The Vanishing Editor
There was this author that saw a editor hitchhiking in the rain, so he picked him up. The editor got in the back seat and looked at the writer's manuscript and said, "This is great! I'm going to publish this right away!" But when the writer stopped at the publisher's office, the editor was gone! He went inside and they said, "Oh, he hasn't worked here for years." And then he found his manuscript at the bottom of the slush pile!

#34 ::: Alan Bostick ::: (view all by) ::: September 02, 2005, 12:18 AM:

Did you hear the one about the blonde who went to Hollywood to try to make it in the movies? She was so dumb that she slept with the urban folklorist.

#35 ::: Bruce Arthurs ::: (view all by) ::: September 02, 2005, 02:19 AM:

An editor was travelling across the country when a torrential rainstorm washed out a bridge and stranded him on a back country road.
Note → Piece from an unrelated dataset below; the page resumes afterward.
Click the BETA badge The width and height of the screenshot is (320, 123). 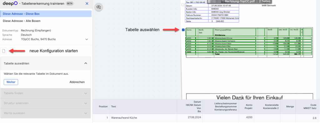70,4
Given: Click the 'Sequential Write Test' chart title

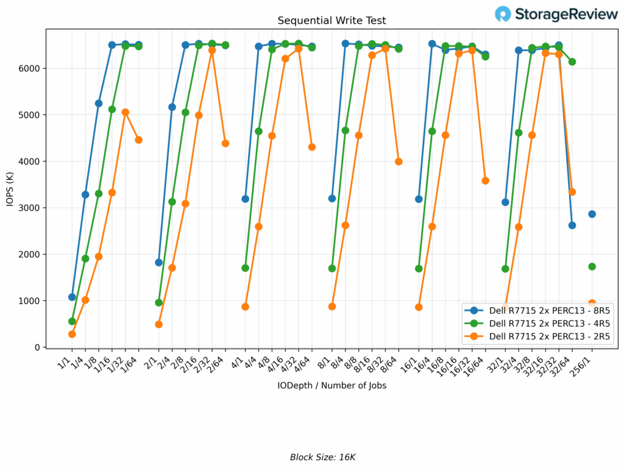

He made his way to a nearby farmhouse, knocked, and asked for shelter for the night. He gave the farmer his name, and told him what he did for a living.

"You're an editor?" the farmer replied. "Sure, we can put you up for the night. But you'll have to read my daughter's manuscript."

#36 ::: Teresa Nielsen Hayden ::: (view all by) ::: September 02, 2005, 04:38 PM:

Steve Eley:

There's a longstanding rumor on the Critters workshop that if you stand in front of a mirror and say "Alas!" nine times, Gordon van Gelder will appear behind you and reject you.

Does anyone know if that's true? I tried it, but I got too scared after seven.

The story is untrue. The person who appears in the mirror and rejects you is actually Bryan Cholfin.